Severe direttive per la stampa tedesca sudtirolese
Chi sfoglia i giornali altoatesini del 1926 in lingua tedesca si accorge subito di un cambiamento drastico: non si parla quasi più di conflitti politici, proteste sociali o opinioni critiche. Al contrario, la stampa è dominata da comunicati ufficiali, notizie apolitiche e resoconti quotidiani, tutti rigorosamente conformi alle direttive e alla spietata censura del regime fascista.
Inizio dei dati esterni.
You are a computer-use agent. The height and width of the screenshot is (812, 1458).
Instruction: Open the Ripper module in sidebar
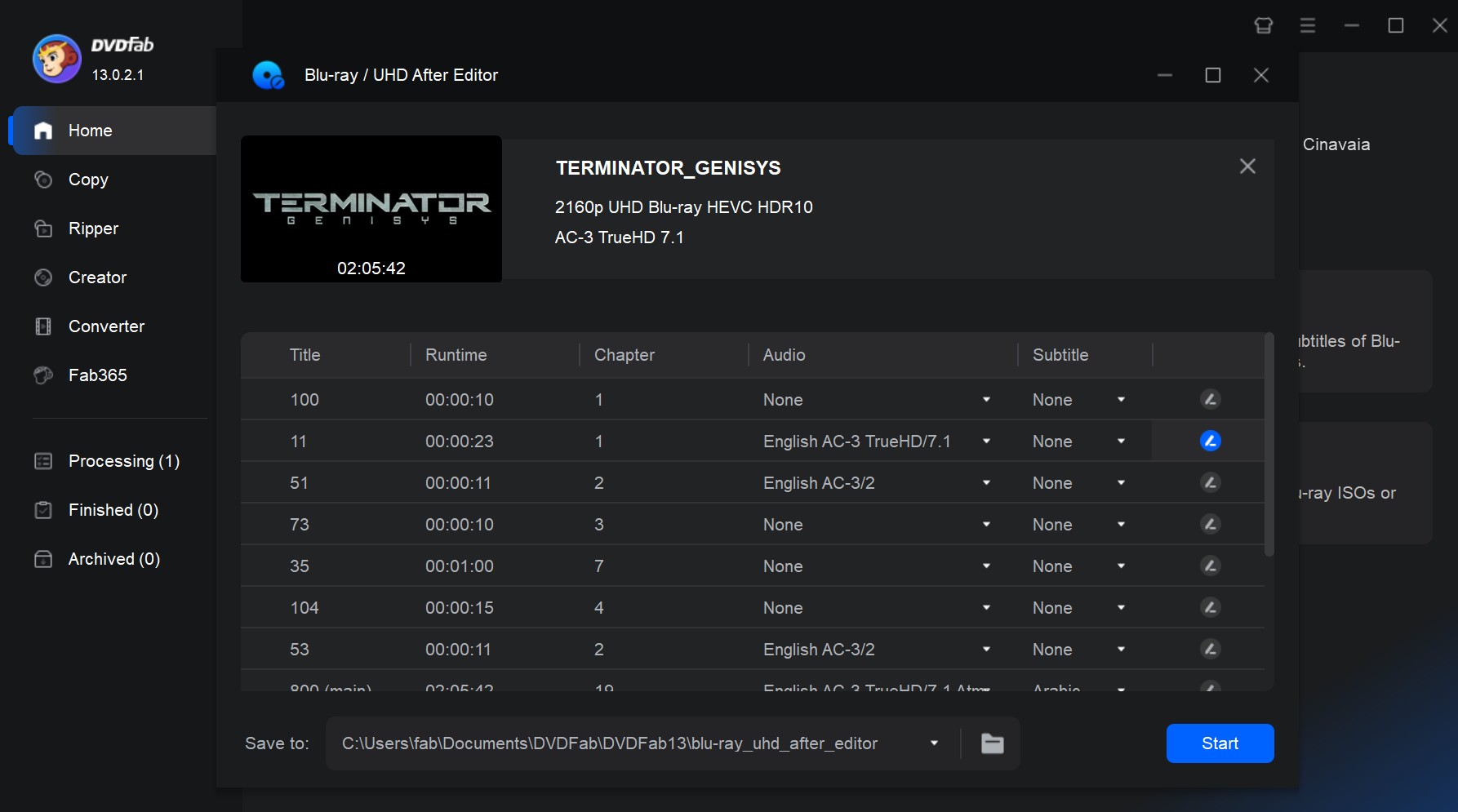click(93, 229)
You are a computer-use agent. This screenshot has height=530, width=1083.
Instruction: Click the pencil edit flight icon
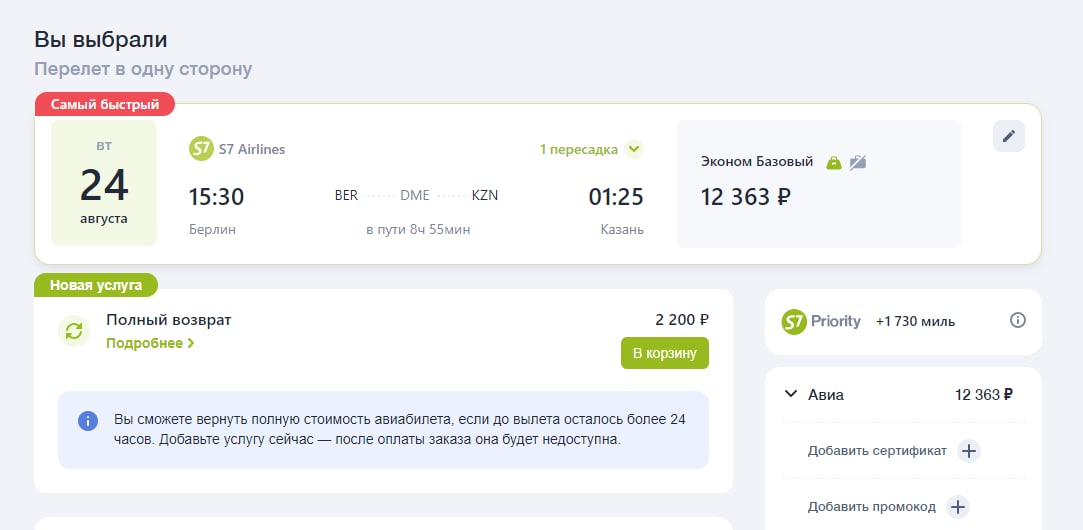tap(1008, 136)
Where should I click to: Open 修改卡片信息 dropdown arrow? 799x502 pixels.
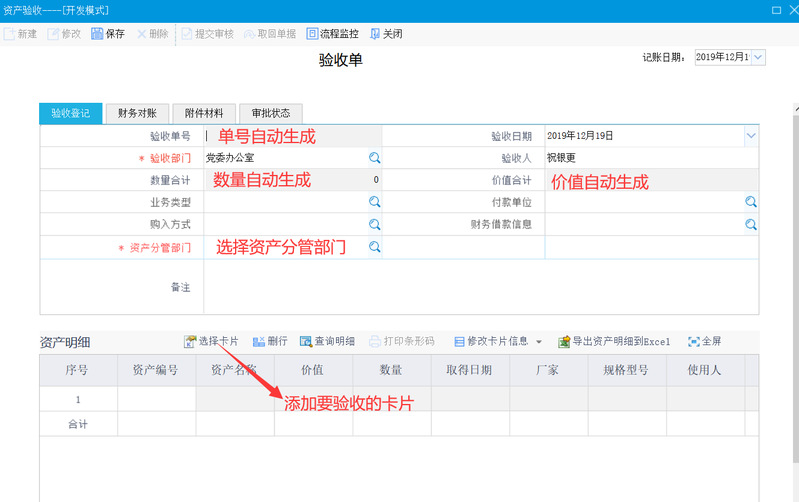click(x=539, y=342)
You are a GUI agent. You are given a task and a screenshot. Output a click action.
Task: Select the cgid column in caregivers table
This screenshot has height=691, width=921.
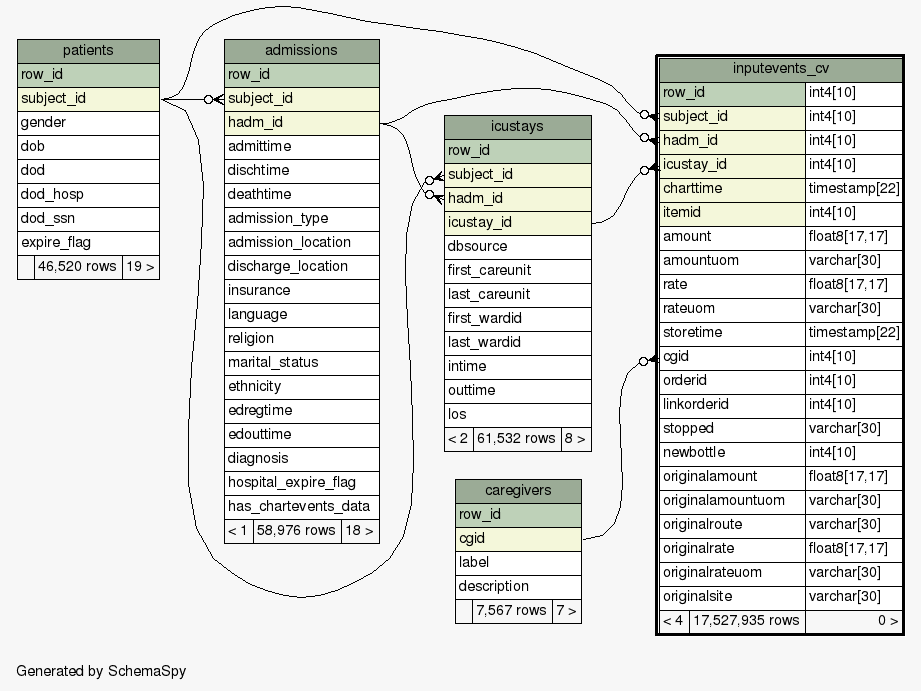(518, 539)

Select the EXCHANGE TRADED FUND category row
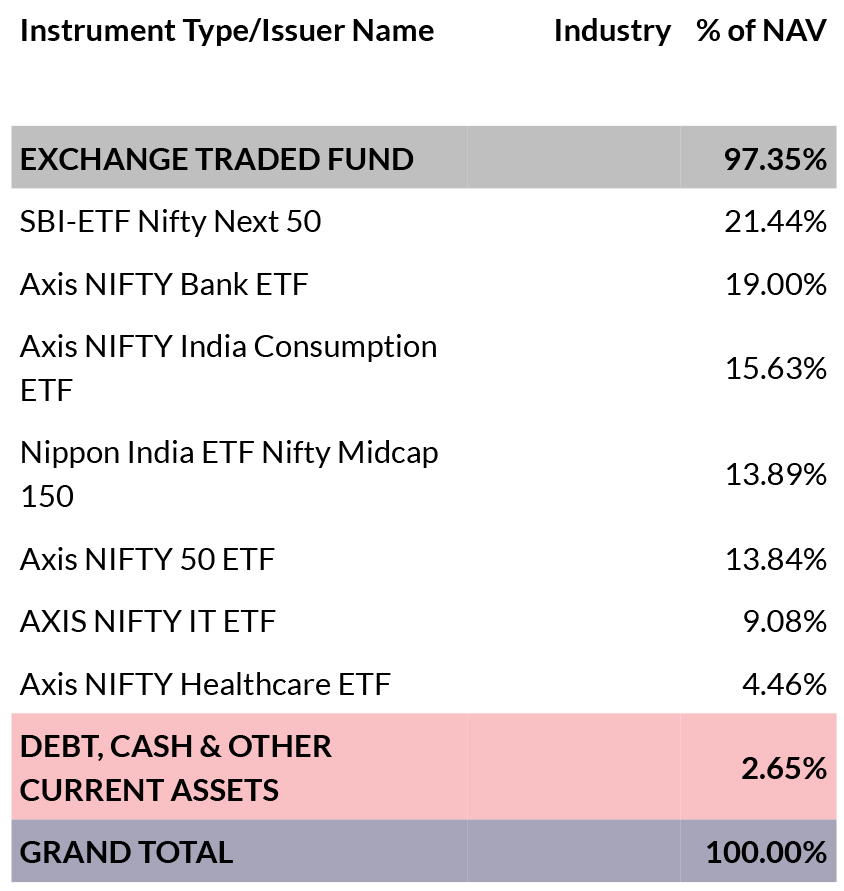(423, 157)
Molti giornali a quel tempo erano già stati chiusi o avevano rinunciato alle pubblicazioni.
L’unico quotidiano rimasto in lingua tedesca, la Meraner Zeitung, uscì per l’ultima volta il 27 febbraio 1926. Dal 1° marzo, nella stessa tipografia, la S. Pötzelberger, si stampò la Alpenzeitung, giornale fascista in lingua tedesca.
Nella sua rassegna poetica settimanale del 10 marzo 1926, a Innsbruck il settimanale satirico Der Tiroler Wastl commentava a questo proposito:
(traduzione libera del senso del poema)
“In Sudtirolo è importante segnalare la nascita della nuova ‚Alpenzeitung‘.
Chi pensa di avere davanti un giornale tedesco, pieno di idee tedesche,
si sbaglia: i fascisti cercano così di ingannare il pensiero tedesco che si agita —
gli hanno deposto un ‘uovo di cuculo’ nel nido.”
Der Südtiroler, anch’esso una rivista di Innsbruck, spiegava nella sua edizione del 15 marzo 1926 alcuni retroscena sul nuovo quotidiano e sulle severe direttive imposte alla stampa:
“Ormai in Sudtirolo esiste un solo quotidiano in lingua tedesca, la ‚Meraner Zeitung‘. Ma presto anch’esso cesserà le pubblicazioni, lasciando il campo libero da ogni concorrenza al nuovo giornale fascista in lingua tedesca, la ‚Alpenzeitung‘. Il ‚Landsmann‘ non può ancora riprendere le pubblicazioni, nonostante il suo redattore, Fuchsbrugger, sia stato assolto con sentenza del 19.11.26 [sic!] dall’accusa di presunta offesa all’associazione fascista ‚Dante Alighieri‘, dopo che in primo grado gli era stata inflitta una pena di 11 mesi e 20 giorni.
La stampa sudtirolese deve seguire le seguenti direttive: innanzitutto rispettare scrupolosamente tutte le disposizioni amministrative. In particolare, vanno utilizzati esclusivamente i toponimi di Tolomei. Non possono essere divulgate notizie su scioperi o movimenti salariali all’estero. Le notizie su gravi disastri in Italia possono essere riportate solo nella forma ufficiale. Non sono ammesse notizie antifasciste che possano danneggiare gli interessi dell’Italia, della sua economia, valuta, del turismo, ecc.”